Task description: Write out word for word each line from the top of the material through the line that has "Screen dimensions: 457x240". Pictures do not go in.
#### Available data
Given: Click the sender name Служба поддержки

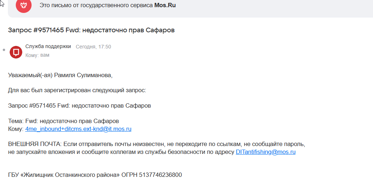Looking at the screenshot, I should [48, 46].
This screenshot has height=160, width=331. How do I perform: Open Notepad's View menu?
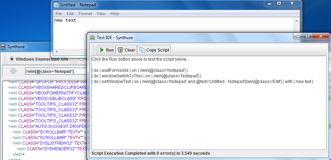[x=101, y=14]
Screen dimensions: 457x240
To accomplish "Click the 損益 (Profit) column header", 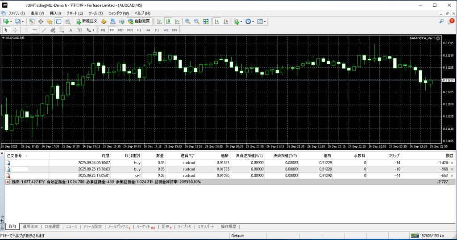I will 449,155.
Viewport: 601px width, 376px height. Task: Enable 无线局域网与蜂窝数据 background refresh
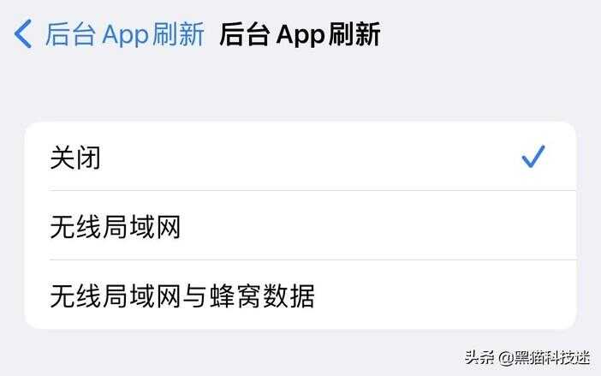[x=301, y=295]
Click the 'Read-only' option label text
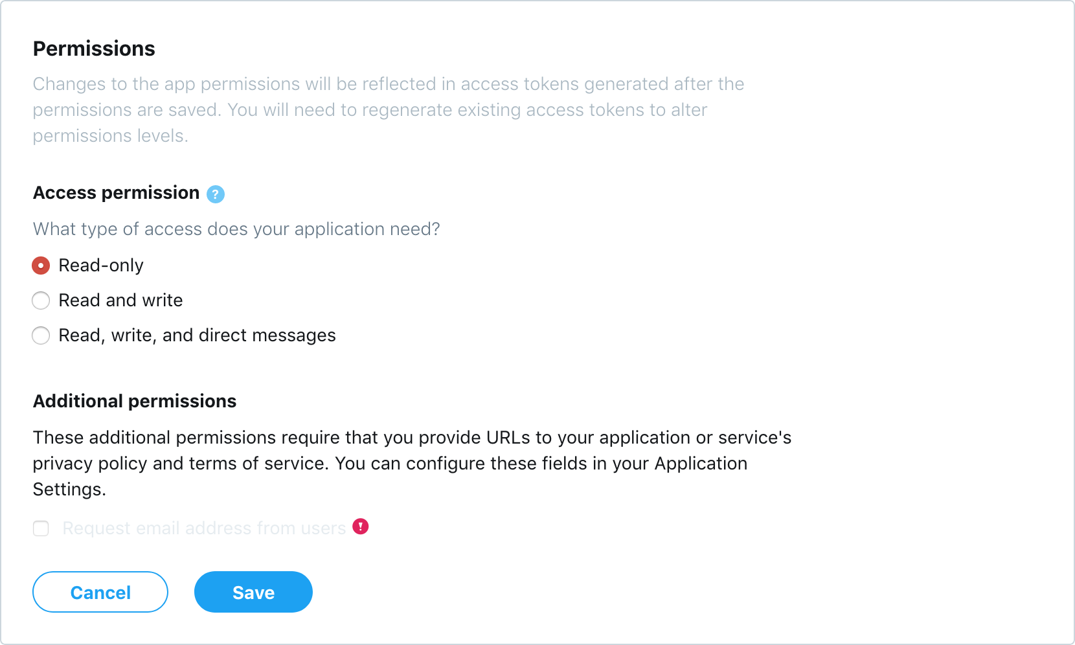 (x=101, y=266)
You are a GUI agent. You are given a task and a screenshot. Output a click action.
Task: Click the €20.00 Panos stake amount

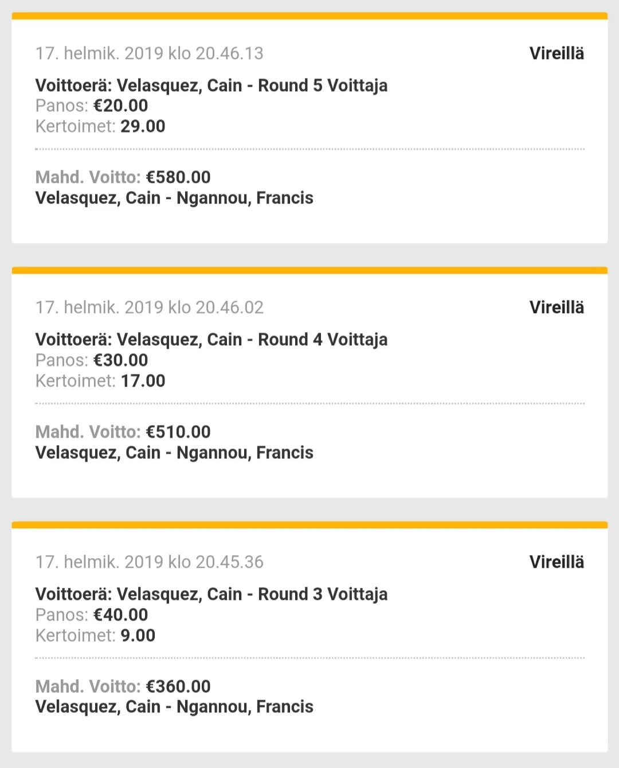pos(120,106)

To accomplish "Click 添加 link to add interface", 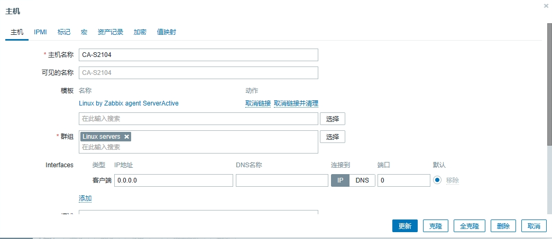I will point(85,198).
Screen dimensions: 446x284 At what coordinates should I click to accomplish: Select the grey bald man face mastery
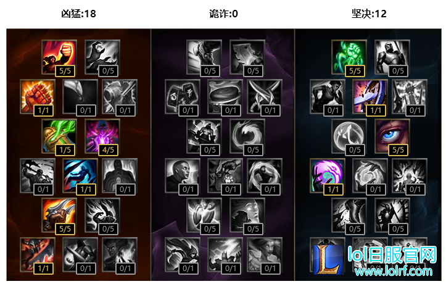tap(183, 176)
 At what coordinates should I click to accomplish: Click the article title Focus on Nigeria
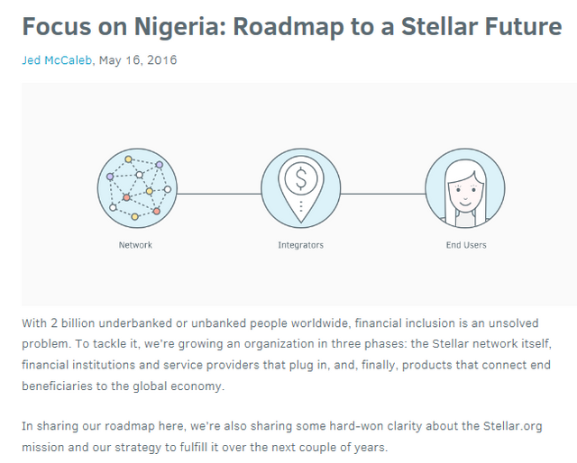coord(292,26)

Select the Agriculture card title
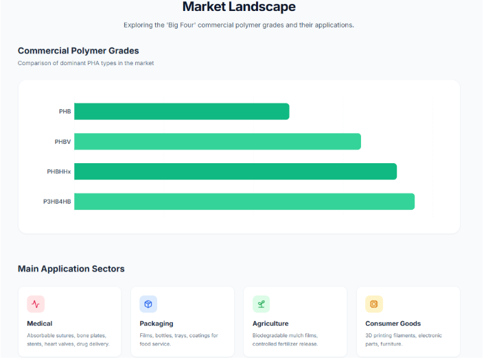click(270, 324)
########
Output below:
Given: Click the sender name Служба поддержки

Looking at the screenshot, I should [48, 46].
This screenshot has height=160, width=331. How do I perform: Open Notepad's View menu?
[x=101, y=14]
Screen dimensions: 457x240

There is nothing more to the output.